Stated exercise: Copy the rows word for word, from the very first one up to and including the line that contains "[x=96, y=118]".

Input rows:
________________________

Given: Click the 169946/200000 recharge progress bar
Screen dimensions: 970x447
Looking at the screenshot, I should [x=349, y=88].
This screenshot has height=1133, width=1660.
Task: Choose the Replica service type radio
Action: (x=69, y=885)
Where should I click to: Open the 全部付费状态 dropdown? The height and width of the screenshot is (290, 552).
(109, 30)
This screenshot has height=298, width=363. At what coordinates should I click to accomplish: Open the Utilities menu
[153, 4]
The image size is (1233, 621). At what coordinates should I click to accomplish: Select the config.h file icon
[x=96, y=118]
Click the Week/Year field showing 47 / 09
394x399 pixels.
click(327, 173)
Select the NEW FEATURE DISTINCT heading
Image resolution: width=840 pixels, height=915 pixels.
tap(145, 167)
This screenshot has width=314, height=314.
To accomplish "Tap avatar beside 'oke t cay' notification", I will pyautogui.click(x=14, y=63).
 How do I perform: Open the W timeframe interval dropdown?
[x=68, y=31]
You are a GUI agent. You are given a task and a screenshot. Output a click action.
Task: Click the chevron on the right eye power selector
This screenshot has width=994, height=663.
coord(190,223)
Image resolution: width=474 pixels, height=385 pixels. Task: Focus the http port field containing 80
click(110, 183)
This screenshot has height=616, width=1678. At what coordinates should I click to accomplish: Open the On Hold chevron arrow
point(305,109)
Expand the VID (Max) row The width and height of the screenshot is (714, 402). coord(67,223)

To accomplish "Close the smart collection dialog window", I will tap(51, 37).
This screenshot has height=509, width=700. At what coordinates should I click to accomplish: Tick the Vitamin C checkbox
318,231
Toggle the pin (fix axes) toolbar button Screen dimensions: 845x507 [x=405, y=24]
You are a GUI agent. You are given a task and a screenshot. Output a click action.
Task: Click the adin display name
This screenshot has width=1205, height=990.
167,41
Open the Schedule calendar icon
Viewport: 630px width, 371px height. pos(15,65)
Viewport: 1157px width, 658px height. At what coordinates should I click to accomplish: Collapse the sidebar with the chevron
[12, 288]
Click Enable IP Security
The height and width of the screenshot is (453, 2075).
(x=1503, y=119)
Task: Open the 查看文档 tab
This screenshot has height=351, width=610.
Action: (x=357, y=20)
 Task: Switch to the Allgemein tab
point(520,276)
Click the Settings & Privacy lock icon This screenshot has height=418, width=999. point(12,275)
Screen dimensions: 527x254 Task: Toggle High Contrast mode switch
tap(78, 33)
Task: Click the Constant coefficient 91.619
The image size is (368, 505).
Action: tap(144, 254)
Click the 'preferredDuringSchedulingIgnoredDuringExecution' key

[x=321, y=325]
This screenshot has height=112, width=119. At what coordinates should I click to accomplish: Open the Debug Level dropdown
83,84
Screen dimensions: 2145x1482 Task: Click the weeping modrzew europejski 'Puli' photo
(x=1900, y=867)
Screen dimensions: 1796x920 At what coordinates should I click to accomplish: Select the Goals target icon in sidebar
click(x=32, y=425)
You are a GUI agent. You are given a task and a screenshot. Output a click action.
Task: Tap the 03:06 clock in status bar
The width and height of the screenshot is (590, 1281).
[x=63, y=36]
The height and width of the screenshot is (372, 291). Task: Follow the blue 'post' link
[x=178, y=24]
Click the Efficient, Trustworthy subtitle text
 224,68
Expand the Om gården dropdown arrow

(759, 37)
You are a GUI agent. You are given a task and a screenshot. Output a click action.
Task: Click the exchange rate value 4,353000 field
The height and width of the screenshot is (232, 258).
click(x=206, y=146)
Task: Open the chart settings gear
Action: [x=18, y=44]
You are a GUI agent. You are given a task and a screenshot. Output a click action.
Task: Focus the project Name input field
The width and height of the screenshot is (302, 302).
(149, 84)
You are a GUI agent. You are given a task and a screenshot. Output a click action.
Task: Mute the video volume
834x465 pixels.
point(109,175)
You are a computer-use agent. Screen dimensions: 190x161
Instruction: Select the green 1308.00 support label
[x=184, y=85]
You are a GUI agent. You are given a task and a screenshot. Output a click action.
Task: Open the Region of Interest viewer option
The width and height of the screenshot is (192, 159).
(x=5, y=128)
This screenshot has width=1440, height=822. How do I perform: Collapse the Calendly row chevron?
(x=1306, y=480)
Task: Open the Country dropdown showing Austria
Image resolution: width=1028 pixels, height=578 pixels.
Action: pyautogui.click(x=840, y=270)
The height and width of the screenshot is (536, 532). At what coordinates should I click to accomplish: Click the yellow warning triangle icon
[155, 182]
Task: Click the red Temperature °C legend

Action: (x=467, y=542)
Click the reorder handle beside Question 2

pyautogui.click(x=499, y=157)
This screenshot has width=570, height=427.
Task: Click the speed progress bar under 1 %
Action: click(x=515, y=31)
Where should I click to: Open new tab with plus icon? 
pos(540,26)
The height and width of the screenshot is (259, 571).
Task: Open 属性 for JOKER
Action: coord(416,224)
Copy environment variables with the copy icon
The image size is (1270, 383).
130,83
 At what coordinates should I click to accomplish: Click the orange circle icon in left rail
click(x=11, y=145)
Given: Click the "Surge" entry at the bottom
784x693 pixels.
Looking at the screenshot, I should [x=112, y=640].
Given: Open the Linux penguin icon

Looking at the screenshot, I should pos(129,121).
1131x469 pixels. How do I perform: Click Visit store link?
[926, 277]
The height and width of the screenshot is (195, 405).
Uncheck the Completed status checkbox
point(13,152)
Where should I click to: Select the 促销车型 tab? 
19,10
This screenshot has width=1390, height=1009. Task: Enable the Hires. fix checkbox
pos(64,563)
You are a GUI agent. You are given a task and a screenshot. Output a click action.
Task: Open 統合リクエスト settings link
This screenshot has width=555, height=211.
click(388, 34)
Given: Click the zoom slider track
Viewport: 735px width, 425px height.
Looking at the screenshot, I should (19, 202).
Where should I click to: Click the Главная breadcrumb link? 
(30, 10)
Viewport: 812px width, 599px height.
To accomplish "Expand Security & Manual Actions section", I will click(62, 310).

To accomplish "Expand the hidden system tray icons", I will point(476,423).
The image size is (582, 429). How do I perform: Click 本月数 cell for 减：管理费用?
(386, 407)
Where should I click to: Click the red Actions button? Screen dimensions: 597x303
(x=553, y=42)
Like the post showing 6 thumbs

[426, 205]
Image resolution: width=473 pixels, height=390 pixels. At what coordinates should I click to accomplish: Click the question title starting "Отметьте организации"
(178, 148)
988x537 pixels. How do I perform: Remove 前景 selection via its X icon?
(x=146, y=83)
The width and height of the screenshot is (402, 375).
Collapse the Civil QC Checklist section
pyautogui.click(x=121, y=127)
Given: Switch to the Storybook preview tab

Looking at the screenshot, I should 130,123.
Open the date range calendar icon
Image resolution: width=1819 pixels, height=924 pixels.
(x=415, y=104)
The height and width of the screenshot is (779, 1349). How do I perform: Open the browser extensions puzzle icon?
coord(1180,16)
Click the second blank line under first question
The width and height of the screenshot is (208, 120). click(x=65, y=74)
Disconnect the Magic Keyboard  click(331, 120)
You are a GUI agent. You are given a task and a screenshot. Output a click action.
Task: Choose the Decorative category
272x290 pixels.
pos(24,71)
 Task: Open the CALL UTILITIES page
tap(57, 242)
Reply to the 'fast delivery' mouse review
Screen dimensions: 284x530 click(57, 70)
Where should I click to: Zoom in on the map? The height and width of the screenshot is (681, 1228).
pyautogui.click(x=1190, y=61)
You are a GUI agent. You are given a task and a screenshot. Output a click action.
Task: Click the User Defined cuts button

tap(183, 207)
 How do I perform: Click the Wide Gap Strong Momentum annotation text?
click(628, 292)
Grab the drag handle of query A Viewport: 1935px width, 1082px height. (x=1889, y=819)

________________________

Solution to this task:
Given: Click the 169946/200000 recharge progress bar
Screen dimensions: 970x447
Looking at the screenshot, I should [x=349, y=88].
This screenshot has height=1133, width=1660.
Task: Choose the Replica service type radio
Action: (x=69, y=885)
Where should I click to: Open the 全部付费状态 dropdown? The height and width of the screenshot is (290, 552).
(109, 30)
This screenshot has height=298, width=363. At what coordinates should I click to accomplish: Open the Utilities menu
[153, 4]
The image size is (1233, 621). At what coordinates should I click to accomplish: Select the config.h file icon
[x=96, y=118]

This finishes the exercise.